Stored dataset items:
— Begin —
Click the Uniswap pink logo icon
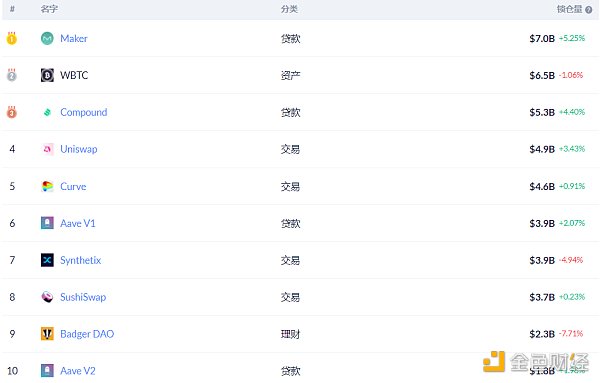Image resolution: width=600 pixels, height=383 pixels. coord(47,149)
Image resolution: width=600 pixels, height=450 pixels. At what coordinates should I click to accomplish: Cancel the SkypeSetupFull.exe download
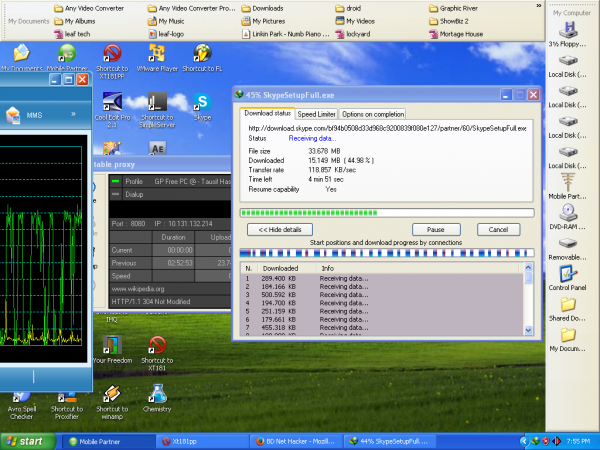pos(498,229)
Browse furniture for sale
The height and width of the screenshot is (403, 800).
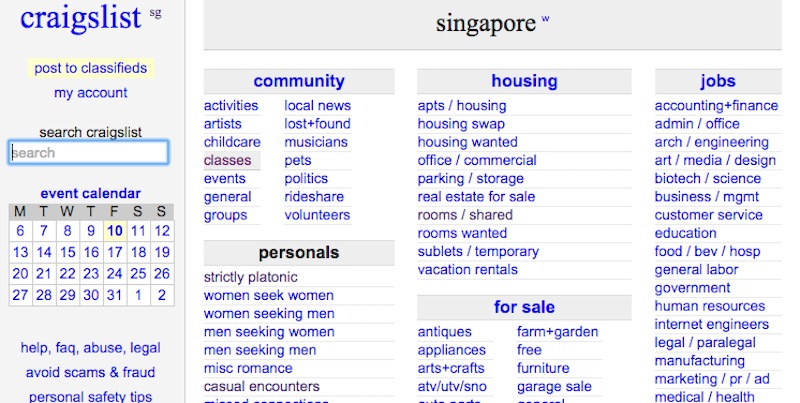tap(543, 368)
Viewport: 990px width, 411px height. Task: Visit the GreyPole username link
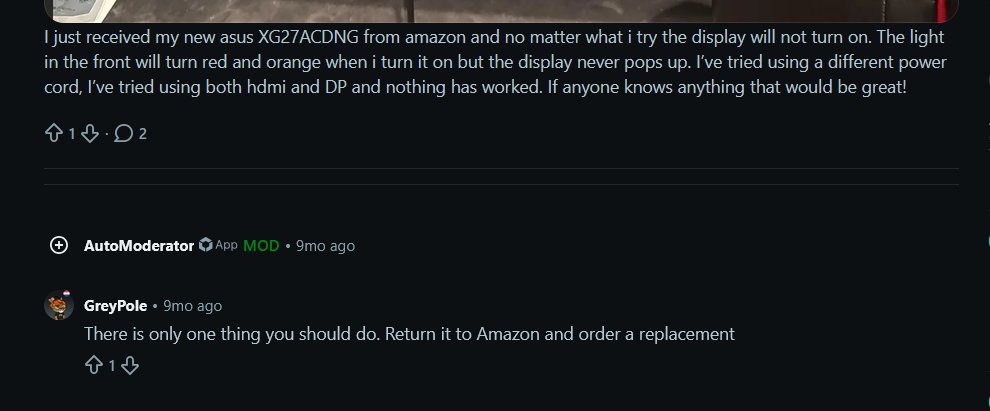pos(116,306)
— End —
## REQUEST
Reproduce the data above word for word, starting at the line that contains "Browse furniture for sale" and continuing through the end of the data. Omit the pictures.

## ANSWER TO THE EXERCISE
Browse furniture for sale
The height and width of the screenshot is (403, 800).
tap(543, 368)
Viewport: 990px width, 411px height. Task: Visit the GreyPole username link
pos(116,306)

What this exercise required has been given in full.